• [Input for this task]:
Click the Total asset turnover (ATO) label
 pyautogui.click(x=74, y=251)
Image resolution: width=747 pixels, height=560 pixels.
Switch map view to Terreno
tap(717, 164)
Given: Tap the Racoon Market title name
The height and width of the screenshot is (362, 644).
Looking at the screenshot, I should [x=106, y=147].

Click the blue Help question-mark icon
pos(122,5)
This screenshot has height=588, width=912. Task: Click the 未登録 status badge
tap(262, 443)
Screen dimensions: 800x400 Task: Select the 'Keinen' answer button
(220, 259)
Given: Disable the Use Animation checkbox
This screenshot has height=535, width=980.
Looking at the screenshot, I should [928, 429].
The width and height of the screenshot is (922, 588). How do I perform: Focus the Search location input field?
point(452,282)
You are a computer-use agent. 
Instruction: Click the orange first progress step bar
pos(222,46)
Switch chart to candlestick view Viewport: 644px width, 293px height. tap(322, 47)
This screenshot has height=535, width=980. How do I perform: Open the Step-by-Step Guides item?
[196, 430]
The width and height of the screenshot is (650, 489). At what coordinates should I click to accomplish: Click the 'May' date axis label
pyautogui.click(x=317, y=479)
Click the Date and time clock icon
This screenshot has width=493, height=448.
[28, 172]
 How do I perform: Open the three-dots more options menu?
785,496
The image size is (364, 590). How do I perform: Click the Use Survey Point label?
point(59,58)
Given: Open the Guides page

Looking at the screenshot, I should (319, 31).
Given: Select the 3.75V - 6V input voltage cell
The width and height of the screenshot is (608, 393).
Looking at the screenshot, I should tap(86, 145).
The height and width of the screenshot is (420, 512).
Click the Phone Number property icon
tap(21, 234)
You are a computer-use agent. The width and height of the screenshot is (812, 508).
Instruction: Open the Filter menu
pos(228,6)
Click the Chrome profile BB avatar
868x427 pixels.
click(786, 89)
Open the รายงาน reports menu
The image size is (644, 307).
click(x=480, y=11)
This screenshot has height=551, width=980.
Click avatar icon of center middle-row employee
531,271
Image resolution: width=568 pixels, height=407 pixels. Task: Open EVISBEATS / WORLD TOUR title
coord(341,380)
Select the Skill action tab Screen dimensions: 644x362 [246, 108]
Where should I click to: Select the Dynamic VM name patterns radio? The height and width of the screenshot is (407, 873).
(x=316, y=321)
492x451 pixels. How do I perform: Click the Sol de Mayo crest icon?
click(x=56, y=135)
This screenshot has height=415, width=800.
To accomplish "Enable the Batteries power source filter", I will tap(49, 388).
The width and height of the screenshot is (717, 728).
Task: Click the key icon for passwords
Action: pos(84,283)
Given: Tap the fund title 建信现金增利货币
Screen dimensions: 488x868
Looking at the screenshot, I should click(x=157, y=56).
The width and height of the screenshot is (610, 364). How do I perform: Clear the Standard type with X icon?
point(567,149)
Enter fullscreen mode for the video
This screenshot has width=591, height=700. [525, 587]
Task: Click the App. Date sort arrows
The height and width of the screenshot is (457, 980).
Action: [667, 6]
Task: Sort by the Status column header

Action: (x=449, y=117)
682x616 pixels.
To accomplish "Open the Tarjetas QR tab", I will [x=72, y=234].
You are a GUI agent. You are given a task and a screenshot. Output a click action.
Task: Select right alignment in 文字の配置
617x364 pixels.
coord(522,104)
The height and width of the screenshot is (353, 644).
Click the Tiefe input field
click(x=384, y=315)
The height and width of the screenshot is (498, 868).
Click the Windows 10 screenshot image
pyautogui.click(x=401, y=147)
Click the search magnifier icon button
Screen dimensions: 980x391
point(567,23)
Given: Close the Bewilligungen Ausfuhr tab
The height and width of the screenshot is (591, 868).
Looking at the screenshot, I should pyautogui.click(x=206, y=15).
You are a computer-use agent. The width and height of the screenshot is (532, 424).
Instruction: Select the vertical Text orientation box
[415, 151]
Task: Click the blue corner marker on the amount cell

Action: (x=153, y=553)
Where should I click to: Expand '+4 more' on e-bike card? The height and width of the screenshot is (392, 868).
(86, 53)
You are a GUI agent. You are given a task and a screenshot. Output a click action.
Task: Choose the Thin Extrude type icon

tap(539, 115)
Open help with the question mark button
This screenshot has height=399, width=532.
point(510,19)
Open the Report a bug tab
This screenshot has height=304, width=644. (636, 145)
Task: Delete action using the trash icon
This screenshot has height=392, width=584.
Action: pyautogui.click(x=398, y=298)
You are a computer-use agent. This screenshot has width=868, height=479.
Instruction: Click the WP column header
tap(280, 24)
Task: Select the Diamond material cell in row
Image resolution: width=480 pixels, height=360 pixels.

• [What you will do]:
Only one thing belongs in the reply: the exact lines of the listing above, from the one with "Task: Select the Diamond material cell in row" through its last line.

• [Response to this exercise]:
Task: Select the Diamond material cell in row
Image resolution: width=480 pixels, height=360 pixels.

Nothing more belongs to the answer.